> **INSTRUCTIONS TO FOLLOW**: In the entries that follow, how many lines contain "will"? Please reply with only the number.

> **SUPPLIED MATERIAL**:
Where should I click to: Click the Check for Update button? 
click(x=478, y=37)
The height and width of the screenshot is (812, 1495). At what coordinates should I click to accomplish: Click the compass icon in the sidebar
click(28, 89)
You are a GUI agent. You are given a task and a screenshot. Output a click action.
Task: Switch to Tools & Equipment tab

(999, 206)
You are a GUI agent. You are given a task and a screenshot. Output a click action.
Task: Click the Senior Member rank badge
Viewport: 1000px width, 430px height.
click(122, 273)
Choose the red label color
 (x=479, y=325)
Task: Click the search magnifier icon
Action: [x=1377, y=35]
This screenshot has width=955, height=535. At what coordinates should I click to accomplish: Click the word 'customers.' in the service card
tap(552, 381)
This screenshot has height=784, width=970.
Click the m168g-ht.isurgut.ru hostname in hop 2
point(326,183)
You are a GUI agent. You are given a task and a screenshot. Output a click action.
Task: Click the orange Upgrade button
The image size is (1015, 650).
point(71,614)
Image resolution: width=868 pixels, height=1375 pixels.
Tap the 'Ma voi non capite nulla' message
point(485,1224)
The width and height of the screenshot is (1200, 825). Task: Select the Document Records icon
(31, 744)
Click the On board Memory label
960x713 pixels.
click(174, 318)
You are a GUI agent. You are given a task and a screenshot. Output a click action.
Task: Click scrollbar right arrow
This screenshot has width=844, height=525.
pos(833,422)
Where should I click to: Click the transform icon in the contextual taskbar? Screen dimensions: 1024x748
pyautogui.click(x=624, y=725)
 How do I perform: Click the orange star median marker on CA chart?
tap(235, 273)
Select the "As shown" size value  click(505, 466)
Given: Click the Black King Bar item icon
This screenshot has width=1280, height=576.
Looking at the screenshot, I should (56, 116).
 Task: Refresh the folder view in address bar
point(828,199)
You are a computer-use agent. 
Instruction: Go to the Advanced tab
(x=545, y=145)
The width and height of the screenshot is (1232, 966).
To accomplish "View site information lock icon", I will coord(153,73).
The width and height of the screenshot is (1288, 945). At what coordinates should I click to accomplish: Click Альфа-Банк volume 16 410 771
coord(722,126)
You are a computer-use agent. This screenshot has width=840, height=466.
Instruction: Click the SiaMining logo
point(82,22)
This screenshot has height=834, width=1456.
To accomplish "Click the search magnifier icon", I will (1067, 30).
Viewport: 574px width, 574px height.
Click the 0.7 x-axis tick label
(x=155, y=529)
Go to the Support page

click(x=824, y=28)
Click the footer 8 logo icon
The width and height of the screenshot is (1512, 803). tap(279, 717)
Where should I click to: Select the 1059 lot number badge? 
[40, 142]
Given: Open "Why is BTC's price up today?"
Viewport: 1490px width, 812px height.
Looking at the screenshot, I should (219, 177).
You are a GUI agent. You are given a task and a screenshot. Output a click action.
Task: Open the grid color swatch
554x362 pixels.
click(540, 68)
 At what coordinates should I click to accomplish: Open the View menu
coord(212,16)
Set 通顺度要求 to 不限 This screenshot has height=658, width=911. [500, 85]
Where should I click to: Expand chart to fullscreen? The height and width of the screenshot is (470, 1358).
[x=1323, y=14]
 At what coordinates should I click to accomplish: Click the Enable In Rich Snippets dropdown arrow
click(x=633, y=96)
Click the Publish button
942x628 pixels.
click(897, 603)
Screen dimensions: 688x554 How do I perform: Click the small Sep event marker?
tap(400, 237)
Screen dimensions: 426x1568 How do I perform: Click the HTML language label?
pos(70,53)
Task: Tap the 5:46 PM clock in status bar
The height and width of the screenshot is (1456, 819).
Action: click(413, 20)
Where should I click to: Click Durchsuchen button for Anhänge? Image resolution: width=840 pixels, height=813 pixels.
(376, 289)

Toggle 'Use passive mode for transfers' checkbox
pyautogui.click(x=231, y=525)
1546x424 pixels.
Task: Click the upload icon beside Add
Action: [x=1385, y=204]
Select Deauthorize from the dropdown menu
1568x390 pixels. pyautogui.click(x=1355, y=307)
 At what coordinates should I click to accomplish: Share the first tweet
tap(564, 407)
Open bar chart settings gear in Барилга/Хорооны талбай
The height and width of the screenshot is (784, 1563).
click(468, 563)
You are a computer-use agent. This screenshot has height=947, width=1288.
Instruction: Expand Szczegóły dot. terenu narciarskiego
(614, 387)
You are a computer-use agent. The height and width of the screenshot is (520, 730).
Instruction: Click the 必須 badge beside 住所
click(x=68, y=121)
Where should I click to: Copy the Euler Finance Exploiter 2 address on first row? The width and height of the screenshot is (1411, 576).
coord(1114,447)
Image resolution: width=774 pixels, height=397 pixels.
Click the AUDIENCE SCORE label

> **ANSWER TO THE PROBLEM**: 2